Data shown Start Marker

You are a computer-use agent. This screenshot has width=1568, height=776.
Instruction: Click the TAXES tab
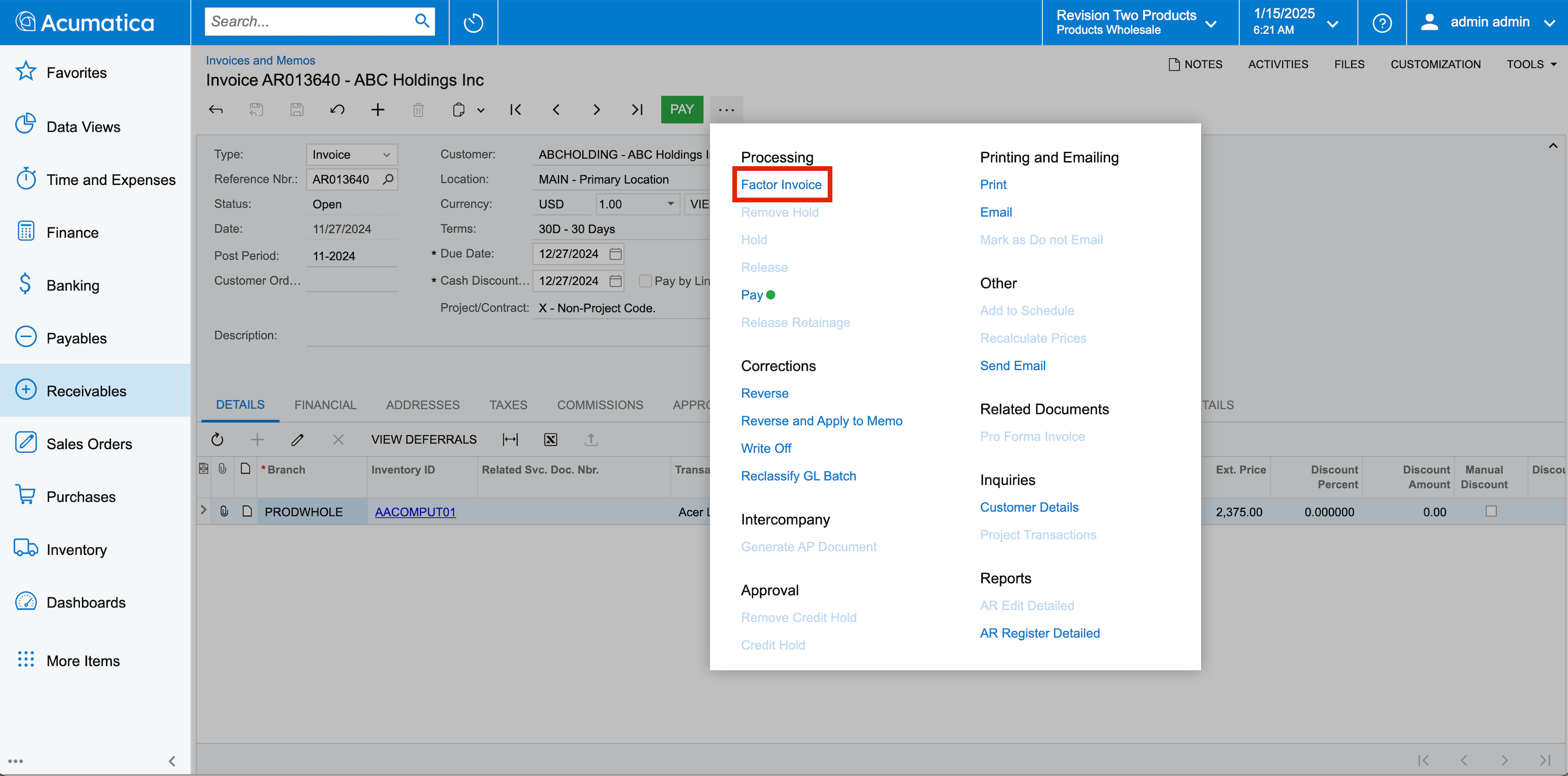point(507,405)
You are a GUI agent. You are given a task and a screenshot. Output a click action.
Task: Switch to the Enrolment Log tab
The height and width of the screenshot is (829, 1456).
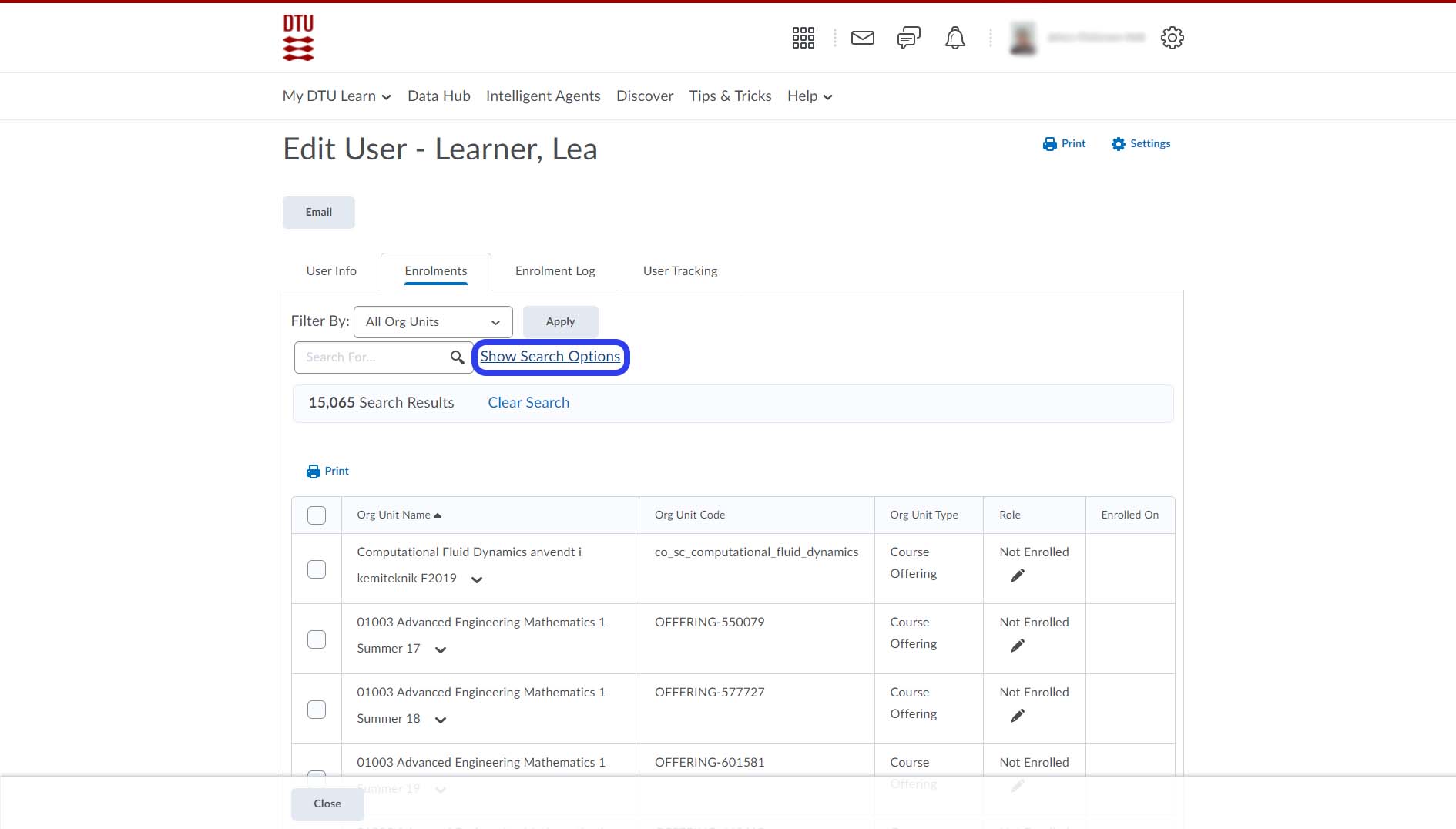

Data shown End Marker

== Task instructions ==
Pictures are to be excluded; everything else in the records must be reproduced exactly.

== Solution for this problem ==
You are a computer-use agent. This screenshot has width=1568, height=776.
Instruction: Click the TAXES tab
point(507,405)
You are a GUI agent. You are given a task and a screenshot. Output a click action.
Task: Switch to the Enrolment Log tab
The height and width of the screenshot is (829, 1456).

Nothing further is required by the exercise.